- Directed by: Herbert Danska
- Written by: Herbert Danska Lewis Jacobs
- Based on: Night Song (novel) by John Alfred Williams
- Produced by: Gerald Kleppel Lewis Jacobs
- Starring: Dick Gregory Robert Hooks Don Murray Diane Varsi
- Cinematography: Victor Solow
- Edited by: Gerald Kleppel
- Music by: Mal Waldron
- Distributed by: Film 2 Associates
- Release date: January 30, 1967;
- Running time: 92 minutes
- Country: United States
- Language: English

= Sweet Love, Bitter (film) =

Sweet Love, Bitter is a 1967 film based on the novel Night Song by John Alfred Williams. The story is inspired by the life of jazz musician Charlie Parker. American jazz pianist Mal Waldron recorded a soundtrack album for the film.

==Plot==
The film opens with Richie "Eagle" Stokes (Dick Gregory) found dead in his bed before showing the journey of how he got there. He is a jazz musician, jaded by how society treats him and seeks to numb himself with drugs, liquor and women. He crosses paths with David Hillary (Don Murray), a white male and former professor, when they both find themselves at a pawn shop. Hillary is distraught by the loss of his wife in a car accident, convinced that he is the cause of her death. They bond over drinks only to be found by Keel Robinson (Robert Hooks), Stokes' friend and former reverend. Robinson offers to provide Hillary with a room in exchange for working at the coffee shop he owns.

Robinson and Hillary find Stokes at Candy's (Jeri Archer) house, over-dosed but not yet dead. From here the film further explores the relationship between Robinson and his girlfriend Della (Diane Varsi), where they exhibit doubts and fears of interracial discrimination.

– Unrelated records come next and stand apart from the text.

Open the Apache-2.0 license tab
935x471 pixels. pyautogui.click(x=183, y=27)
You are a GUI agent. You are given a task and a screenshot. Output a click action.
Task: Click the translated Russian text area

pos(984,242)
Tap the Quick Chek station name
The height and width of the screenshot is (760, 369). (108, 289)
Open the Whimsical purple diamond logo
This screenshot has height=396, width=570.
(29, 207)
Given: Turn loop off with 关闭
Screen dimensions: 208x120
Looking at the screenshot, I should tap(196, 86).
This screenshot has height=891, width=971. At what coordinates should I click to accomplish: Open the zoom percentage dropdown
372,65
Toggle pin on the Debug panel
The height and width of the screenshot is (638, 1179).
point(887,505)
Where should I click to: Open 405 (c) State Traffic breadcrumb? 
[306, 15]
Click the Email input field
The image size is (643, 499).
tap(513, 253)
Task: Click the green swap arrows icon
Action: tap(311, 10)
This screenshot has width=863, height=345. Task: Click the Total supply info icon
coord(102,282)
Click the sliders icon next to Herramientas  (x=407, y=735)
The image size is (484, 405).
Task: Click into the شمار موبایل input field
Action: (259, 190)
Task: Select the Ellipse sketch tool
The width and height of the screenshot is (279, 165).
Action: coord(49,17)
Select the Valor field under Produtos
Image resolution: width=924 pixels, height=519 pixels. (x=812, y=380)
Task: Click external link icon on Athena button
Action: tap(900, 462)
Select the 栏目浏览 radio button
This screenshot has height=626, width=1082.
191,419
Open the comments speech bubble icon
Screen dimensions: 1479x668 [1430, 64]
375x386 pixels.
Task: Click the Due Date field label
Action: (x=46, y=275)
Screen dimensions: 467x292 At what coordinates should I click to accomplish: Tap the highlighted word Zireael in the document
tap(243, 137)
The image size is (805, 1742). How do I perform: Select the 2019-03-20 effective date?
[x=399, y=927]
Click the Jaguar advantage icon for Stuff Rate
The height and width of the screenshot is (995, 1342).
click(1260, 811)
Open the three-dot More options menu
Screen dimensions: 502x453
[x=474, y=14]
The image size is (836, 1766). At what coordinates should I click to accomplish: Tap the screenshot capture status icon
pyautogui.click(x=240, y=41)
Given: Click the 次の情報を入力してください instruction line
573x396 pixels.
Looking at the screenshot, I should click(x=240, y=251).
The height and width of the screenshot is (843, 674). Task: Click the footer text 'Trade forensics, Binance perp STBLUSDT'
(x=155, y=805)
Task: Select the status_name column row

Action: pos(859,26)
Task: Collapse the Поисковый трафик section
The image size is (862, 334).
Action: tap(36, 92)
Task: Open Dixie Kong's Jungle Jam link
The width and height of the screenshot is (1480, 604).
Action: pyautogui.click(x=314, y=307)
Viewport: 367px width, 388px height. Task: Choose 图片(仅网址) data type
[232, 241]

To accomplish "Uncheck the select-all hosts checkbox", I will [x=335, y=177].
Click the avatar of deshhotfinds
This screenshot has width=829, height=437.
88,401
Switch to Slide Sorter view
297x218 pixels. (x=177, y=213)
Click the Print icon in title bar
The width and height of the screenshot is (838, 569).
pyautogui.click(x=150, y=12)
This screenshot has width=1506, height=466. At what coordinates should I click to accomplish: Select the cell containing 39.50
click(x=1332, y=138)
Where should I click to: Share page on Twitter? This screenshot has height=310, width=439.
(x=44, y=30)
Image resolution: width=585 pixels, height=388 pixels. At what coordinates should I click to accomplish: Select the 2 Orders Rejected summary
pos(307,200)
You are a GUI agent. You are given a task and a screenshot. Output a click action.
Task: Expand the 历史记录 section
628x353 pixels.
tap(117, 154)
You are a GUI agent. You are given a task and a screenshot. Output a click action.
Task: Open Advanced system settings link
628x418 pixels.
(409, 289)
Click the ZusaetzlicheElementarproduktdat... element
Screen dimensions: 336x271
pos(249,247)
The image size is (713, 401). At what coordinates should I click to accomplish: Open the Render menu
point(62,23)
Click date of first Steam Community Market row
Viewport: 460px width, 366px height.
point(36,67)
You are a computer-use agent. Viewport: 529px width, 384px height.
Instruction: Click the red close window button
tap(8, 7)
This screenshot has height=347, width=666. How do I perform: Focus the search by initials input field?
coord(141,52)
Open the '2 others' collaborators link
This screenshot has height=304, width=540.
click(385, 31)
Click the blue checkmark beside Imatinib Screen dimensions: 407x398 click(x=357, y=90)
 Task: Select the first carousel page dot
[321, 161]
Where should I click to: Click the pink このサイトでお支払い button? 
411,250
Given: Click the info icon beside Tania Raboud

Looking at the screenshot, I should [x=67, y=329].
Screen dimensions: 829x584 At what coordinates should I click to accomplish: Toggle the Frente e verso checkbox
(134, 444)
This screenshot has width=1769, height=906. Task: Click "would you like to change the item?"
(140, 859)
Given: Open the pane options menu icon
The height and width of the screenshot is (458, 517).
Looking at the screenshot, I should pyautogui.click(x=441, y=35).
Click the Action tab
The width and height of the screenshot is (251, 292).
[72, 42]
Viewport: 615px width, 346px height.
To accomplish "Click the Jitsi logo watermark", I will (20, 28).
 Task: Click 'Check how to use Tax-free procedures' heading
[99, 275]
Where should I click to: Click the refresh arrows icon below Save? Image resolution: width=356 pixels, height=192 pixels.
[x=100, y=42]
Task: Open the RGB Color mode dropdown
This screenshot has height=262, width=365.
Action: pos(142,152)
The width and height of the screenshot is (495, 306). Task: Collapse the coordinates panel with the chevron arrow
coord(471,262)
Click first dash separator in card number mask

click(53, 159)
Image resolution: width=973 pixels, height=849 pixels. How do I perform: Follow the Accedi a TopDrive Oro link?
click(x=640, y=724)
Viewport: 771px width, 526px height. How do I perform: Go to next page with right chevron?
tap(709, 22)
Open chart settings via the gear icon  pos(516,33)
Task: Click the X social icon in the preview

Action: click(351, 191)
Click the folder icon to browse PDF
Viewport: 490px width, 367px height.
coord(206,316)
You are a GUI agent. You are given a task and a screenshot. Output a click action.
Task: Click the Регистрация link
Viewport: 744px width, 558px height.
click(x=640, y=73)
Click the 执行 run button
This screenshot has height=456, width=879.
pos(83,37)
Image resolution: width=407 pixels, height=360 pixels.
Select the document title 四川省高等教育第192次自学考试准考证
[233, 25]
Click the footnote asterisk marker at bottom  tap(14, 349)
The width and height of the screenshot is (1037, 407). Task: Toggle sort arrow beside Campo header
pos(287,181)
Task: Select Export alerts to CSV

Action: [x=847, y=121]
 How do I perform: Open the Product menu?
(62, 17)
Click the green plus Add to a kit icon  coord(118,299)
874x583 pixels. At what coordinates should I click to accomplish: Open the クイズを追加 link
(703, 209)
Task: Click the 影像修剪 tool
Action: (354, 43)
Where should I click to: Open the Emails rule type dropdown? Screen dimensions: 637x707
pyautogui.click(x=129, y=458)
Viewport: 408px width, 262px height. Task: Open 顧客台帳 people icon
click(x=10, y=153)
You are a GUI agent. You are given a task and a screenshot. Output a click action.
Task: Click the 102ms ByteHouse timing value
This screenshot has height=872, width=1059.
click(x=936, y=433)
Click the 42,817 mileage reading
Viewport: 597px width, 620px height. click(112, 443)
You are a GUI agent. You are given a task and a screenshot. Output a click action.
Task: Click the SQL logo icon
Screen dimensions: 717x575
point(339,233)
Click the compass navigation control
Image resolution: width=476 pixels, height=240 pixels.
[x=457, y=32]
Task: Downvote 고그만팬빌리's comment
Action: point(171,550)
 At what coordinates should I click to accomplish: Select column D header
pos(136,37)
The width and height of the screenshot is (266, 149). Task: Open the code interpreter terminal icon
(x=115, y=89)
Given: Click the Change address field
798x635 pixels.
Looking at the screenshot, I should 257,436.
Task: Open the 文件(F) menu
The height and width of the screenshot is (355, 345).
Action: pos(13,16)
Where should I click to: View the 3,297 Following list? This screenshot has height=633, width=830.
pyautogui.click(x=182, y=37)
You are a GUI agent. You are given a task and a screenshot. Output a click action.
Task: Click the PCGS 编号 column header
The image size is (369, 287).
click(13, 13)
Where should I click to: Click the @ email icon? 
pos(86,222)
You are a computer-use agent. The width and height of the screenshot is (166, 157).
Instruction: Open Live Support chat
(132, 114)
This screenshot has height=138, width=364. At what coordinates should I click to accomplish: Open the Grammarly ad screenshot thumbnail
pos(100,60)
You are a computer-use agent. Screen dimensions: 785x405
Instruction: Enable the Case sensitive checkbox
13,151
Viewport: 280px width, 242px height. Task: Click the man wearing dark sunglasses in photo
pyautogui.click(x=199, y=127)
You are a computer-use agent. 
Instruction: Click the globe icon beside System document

While waiting for Hillary to finish a job interview for a professor position, Stokes is accosted by a policeman. Hillary had seen the altercation from afar but had done nothing to help him. When Stokes find out, he vents and seeks the company of Candy. Stokes passes away that night from a heroin overdose but Robinson says that his cause of death was, "resisting reality." Hillary and Robinson part their ways.

==Cast==
- Dick Gregory as Richie "Eagle" Stokes
- Robert Hooks as Keel Robinson
- Don Murray as David Hillary
- Diane Varsi as Della
- Jeri Archer as Candy
- Osborne Smith
- George Wilshire
- Bruce Glover
- Leonard Parker
- John Randolph
- Woody King Jr.
- Florette Carter
- Carla Pinza
- Barbara Davis as Girl In Bar

==Production==
Dick Gregory stated in his memoir that he had accepted the role to take his mind off of the passing of Malcolm X. Since the film was Gregory's first acting role, Woodie King Jr. was hired as his coach. Gregory had temporarily left the production to participate in the march on Selma.

Production Team
- Assistant Director: Ben Berk
- Cameraman: Morris Kellman
- Assistant Cameraman: Howard Neef
- Film Editor: Reva Schlesinger
- Sound Editor: Jack Fitzstephens
- Assistant Editor: Macel Wilson
- Sound Engineer: Jack Gofsky
- Sound Mixer: Albert Gramaglia
- Director's Assistant: Mike Kitei
- Sets: Kees Van Dyke
- Script Girl: Dolores Friedman
- Make-Up: Andrew McKay
- Still Photographer: Arnold Eagle
- Casting: Sam Chew Jr.
- Dick Gregory's Coach: Woodie King Jr,
- Additional Dialogue: Martin Kroll
- Hair-styling: Herbert's
- Clothes: Villager
- Recorded at: Recording Studios Inc.
- Film Processing: Pathe Laboratories
- Production Studio: Film Three Productions Inc.

==Reception==

The film debuted at Carnegie Hall on January 30, 1967. Mayor John Lindsay was in attendance because Dick Gregory had endorsed him in 1965.

The film was re-cut and shown at art houses under the title of Black Love--White Love as well as It Won't Rub Off, Baby!